[[ DOCUMENT EXTRACT, beginning ]]
"The differences in the concerns of CFOs in Indian-headquartered companies versus India-based subsidiaries of multinationals are significant. As the market matures, we expect these differences will start to disappear," said Murali Nair, Ernst & Young Healthsciences Practice, India.
Consistent with the global survey, respondents in both groups cited
bottom-line pressure as a key concern (76% overall), however the focus of
their cost-cutting efforts varied. CFOs of India-headquartered
pharmaceutical companies are more concerned about cutting costs in the
supply chain (67%) compared to 44% of MNC CFOs.
Other findings include:
-- Risk management: 58% of IPC respondents report being unsatisfied with
current risk mitigation measures compared to only 11% of MNCs.
-- Drivers of change: CFOs from Indian pharmaceutical companies agree on
the following top four drivers of change: improving shareholder value,
responsiveness to business needs, globalization, and cost pressures.
This is in contrast with the global survey results for MNCs where
compliance & risk are major change drivers.
[[ DOCUMENT EXTRACT, end ]]
WHAT NEEDS TO BE DONE:
Can you reproduce the pharma CFO survey passage, starting at "Consistent with the" and ending at "major change drivers.", with "supply chain" revised to "distribution network"?
[[ DATA SUPPLIED, beginning ]]
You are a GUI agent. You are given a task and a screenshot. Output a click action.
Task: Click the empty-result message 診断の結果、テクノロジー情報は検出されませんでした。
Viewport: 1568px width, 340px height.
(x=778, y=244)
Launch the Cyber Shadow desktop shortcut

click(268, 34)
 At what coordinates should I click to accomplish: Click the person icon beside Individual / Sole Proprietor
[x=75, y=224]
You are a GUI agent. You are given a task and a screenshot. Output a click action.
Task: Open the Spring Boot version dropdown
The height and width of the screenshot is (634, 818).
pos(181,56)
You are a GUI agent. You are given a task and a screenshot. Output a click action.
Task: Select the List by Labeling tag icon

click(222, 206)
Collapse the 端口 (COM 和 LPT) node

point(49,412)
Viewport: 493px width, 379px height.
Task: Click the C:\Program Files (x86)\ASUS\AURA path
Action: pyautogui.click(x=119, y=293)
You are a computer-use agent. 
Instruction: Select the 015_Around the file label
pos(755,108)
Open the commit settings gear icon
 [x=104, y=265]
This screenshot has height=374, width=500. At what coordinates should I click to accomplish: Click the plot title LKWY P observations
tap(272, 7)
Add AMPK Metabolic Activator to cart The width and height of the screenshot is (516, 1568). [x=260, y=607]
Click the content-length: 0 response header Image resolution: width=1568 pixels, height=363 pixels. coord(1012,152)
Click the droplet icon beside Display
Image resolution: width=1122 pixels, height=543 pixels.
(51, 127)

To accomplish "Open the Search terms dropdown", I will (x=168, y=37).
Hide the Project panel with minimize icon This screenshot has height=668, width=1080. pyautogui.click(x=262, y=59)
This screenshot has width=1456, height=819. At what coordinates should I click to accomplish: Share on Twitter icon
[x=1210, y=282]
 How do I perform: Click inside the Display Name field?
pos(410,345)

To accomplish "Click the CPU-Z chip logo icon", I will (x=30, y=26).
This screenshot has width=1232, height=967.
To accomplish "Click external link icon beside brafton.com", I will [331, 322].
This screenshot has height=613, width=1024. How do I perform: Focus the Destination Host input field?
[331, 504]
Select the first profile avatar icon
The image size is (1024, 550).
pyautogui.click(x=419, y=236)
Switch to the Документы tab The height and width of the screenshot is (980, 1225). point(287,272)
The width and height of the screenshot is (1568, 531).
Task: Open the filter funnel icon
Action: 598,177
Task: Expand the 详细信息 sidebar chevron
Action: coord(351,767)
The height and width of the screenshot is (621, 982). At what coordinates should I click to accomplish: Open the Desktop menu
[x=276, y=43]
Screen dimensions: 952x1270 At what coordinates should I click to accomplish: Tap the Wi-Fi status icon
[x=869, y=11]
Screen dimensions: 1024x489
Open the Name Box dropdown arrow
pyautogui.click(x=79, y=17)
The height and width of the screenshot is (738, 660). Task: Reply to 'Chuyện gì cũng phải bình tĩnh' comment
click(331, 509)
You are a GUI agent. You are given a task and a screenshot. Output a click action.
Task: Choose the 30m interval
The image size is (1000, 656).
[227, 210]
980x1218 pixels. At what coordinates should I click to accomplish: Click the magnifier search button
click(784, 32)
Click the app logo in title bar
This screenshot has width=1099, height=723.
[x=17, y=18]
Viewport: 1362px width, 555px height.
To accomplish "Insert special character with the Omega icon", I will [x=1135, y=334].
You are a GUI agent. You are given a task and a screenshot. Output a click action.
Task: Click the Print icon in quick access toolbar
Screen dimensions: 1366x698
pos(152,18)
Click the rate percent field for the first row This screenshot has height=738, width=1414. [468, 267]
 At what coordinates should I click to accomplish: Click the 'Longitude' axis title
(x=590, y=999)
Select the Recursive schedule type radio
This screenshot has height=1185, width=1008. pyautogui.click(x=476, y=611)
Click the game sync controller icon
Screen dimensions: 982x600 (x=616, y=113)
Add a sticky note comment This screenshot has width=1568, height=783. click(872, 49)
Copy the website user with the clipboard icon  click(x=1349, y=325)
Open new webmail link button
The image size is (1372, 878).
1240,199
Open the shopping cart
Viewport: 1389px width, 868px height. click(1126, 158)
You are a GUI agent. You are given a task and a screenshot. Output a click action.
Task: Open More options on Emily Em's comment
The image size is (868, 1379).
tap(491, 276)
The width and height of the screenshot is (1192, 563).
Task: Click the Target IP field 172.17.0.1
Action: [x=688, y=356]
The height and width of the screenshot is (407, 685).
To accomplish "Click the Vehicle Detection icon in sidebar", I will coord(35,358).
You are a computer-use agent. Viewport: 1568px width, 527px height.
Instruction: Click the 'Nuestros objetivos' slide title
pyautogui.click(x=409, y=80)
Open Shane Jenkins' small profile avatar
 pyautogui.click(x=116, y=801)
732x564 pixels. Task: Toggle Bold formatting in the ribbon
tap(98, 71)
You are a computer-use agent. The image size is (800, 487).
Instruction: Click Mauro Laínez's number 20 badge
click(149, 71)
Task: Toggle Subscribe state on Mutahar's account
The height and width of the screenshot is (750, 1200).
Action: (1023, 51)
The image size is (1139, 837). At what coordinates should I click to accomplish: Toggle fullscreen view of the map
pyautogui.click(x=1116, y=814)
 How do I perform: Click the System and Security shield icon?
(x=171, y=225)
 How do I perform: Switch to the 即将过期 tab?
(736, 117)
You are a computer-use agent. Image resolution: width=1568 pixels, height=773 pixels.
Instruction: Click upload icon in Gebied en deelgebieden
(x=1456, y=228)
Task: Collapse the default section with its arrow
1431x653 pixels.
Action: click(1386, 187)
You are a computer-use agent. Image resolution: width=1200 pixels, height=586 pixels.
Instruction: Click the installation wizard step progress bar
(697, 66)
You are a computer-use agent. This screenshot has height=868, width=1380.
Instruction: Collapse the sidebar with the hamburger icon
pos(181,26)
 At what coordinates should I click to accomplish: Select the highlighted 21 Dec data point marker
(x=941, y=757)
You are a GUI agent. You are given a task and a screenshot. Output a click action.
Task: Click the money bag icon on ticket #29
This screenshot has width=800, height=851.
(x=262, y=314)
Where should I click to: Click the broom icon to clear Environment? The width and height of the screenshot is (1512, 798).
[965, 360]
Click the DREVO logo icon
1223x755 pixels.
[[ DATA SUPPLIED, end ]]
RESPONSE AREA:
Consistent with the global survey, respondents in both groups cited
bottom-line pressure as a key concern (76% overall), however the focus of
their cost-cutting efforts varied. CFOs of India-headquartered
pharmaceutical companies are more concerned about cutting costs in the
distribution network (67%) compared to 44% of MNC CFOs.
Other findings include:
-- Risk management: 58% of IPC respondents report being unsatisfied with
current risk mitigation measures compared to only 11% of MNCs.
-- Drivers of change: CFOs from Indian pharmaceutical companies agree on
the following top four drivers of change: improving shareholder value,
responsiveness to business needs, globalization, and cost pressures.
This is in contrast with the global survey results for MNCs where
compliance & risk are major change drivers.